While we are doing some in-house memory scaling testing regarding SO-DIMM, G.Skill went ahead with some testing using the main overclockable motherboard for SO-DIMMs: the ASRock M8. We reviewed the ASRock M8 as a Steam Box alternative last year capable of handling an i7-4770 CPU and a 250W GPU and gave it a Silver Award for industrial design.
For the overclocking test, G.Skill use their DDR3L-2133 MHz CAS 11 2x4GB 1.35V memory kit and boost the final speed to DDR3-2600 12-14-14. Back in our memory scaling article we introduced the concept of a memory Performance Index as a rough guide to performance, and this memory kit started at a PI of 193 and ended on 217, or a 12.4% increase in potential performance.
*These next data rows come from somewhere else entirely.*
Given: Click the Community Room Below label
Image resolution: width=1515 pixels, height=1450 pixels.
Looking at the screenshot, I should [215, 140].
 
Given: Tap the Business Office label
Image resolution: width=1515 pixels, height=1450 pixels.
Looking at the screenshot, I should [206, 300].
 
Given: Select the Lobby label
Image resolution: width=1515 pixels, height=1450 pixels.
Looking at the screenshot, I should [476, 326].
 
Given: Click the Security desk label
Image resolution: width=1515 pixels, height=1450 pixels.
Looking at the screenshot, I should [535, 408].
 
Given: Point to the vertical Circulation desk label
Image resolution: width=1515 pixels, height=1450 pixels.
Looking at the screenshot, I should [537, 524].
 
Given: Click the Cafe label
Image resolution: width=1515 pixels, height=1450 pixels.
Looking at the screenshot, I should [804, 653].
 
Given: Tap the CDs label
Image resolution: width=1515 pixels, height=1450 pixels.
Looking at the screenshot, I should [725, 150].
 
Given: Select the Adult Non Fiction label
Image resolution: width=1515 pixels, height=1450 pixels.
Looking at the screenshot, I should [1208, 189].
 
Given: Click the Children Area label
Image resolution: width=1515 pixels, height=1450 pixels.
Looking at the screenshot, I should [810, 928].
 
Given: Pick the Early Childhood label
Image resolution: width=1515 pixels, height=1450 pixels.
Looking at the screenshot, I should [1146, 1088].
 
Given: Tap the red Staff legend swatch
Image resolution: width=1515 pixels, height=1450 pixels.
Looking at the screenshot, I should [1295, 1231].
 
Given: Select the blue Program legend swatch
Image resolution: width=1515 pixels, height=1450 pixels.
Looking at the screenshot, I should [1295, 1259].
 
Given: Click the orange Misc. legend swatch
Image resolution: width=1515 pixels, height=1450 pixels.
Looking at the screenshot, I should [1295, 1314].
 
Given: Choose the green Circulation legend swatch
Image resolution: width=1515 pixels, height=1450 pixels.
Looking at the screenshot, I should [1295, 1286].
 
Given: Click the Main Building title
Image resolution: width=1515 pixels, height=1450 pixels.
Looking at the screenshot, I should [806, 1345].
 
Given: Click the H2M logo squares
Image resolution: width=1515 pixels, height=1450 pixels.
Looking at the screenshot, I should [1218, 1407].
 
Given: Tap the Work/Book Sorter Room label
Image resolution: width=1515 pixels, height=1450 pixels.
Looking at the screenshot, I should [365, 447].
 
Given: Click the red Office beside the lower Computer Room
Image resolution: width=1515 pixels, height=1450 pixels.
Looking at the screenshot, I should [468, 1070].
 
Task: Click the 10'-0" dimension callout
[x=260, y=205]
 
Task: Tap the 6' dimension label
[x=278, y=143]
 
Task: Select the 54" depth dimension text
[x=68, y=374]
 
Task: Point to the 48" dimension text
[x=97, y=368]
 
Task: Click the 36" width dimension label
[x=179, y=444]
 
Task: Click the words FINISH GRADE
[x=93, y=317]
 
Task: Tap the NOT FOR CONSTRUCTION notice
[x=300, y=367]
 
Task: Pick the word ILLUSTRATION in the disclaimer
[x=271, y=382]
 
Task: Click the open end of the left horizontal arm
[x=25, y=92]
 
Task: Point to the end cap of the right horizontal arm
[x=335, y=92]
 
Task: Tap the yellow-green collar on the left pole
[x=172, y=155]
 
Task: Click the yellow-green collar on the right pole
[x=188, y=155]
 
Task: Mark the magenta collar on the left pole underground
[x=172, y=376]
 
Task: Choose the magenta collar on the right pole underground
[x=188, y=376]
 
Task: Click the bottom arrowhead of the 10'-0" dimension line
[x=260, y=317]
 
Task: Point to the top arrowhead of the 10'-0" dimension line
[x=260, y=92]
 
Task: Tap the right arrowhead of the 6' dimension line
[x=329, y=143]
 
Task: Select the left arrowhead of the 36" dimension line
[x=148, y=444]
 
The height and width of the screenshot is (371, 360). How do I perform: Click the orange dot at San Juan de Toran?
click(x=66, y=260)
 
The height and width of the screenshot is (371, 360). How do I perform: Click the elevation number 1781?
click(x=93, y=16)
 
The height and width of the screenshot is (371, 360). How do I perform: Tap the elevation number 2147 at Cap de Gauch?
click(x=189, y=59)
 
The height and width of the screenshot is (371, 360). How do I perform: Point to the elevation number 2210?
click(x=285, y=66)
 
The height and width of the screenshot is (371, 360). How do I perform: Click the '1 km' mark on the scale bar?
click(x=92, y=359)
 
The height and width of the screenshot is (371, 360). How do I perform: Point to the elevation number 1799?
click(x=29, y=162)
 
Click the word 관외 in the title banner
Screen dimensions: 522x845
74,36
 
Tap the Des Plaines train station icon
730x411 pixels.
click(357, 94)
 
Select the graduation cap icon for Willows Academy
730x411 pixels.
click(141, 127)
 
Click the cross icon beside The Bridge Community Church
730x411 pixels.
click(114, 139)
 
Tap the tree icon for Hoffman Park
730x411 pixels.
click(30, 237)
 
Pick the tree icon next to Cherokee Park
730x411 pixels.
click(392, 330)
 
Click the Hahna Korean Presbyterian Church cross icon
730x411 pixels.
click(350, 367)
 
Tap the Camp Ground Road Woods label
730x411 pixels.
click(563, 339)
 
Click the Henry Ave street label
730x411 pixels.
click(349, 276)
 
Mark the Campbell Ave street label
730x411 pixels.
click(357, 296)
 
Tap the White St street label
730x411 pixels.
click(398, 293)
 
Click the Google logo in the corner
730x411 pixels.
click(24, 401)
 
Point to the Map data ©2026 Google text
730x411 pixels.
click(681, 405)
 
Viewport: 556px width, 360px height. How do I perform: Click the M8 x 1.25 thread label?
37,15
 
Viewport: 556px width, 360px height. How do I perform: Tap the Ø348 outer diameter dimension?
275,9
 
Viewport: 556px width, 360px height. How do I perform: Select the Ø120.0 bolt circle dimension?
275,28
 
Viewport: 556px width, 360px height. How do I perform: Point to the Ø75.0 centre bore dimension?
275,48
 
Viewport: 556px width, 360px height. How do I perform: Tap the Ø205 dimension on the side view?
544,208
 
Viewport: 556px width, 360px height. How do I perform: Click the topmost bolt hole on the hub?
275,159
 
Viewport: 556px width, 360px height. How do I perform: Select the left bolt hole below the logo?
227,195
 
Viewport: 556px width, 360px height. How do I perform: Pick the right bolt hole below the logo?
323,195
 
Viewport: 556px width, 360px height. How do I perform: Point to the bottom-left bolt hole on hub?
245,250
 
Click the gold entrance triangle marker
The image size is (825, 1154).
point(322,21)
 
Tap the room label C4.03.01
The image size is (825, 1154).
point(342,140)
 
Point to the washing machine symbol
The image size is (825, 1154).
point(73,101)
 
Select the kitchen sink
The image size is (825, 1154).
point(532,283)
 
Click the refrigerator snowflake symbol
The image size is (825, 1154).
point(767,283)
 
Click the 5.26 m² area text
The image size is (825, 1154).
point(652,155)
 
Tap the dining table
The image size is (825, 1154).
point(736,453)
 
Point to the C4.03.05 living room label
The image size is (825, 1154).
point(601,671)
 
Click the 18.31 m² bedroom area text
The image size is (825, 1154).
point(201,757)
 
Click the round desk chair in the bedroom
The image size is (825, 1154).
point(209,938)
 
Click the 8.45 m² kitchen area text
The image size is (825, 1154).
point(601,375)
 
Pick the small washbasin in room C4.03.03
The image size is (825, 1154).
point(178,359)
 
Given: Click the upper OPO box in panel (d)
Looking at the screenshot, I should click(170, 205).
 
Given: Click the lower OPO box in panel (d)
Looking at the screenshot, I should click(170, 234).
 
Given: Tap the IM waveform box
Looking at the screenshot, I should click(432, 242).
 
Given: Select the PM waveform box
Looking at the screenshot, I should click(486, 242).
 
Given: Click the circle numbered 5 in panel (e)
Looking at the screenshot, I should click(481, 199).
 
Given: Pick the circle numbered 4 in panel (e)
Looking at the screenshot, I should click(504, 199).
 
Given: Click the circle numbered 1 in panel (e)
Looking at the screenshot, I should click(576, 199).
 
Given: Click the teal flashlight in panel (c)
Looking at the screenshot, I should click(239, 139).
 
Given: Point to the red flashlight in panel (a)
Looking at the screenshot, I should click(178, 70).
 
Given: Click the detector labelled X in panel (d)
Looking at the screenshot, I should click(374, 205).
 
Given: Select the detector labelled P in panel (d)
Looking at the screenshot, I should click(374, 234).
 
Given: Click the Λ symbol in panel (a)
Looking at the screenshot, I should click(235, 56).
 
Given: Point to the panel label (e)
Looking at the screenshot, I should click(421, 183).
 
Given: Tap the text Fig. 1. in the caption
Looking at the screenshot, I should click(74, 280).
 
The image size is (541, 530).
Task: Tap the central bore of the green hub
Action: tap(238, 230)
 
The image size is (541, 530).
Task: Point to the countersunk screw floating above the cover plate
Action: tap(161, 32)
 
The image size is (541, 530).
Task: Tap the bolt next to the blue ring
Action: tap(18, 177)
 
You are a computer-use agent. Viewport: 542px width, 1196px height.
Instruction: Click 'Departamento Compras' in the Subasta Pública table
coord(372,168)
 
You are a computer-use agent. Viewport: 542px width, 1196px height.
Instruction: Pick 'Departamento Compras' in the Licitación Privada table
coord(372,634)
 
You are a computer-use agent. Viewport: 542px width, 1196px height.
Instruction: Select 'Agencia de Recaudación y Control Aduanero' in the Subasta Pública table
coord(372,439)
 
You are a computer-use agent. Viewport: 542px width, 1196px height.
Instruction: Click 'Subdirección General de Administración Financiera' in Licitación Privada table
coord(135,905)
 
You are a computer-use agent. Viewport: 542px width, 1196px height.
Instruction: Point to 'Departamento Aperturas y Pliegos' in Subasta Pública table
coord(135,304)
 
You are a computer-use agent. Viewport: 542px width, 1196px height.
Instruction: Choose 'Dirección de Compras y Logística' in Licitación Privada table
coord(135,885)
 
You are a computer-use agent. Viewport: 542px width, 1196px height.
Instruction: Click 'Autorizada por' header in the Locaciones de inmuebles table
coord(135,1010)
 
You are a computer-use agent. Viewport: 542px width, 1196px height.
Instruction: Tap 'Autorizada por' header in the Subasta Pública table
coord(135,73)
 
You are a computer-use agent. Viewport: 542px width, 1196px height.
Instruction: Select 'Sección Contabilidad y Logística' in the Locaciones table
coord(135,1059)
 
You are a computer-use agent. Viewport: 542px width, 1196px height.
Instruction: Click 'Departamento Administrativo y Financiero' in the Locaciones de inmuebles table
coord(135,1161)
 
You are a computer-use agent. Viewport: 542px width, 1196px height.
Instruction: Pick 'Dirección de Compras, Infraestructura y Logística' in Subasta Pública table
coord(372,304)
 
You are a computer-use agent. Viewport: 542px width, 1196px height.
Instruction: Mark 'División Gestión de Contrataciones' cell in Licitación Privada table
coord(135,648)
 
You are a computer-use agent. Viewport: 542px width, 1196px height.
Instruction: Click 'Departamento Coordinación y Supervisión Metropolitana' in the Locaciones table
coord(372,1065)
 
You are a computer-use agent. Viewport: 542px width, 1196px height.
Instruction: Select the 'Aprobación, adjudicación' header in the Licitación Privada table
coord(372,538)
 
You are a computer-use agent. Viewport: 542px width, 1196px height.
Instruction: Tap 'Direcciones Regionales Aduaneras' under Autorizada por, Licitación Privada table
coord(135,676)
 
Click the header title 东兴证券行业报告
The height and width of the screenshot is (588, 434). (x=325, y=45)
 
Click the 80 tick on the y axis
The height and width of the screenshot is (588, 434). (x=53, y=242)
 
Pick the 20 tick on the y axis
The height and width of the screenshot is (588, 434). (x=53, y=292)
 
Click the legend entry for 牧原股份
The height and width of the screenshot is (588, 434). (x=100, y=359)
While G.Skill have jumped us in terms of showing that these speeds are possible, it remains to see if memory manufacturers will go ahead and make SO-DIMM modules at this speed. Or ultimately what matters more is that the platforms that use them (especially laptops and SFF) will actually adhere to XMP and allow us to enable it without any fuss. There are speed gains to be had by moving up from the industry default of 1600 MHz CAS 11 as we showed in our Haswell memory scaling article, but there needs to be a paradigm shift from the manufacturers that implement SO-DIMM. If the SO-DIMM modules come up to par with regular DIMMs, there might be a future where motherboard memory makes the transition.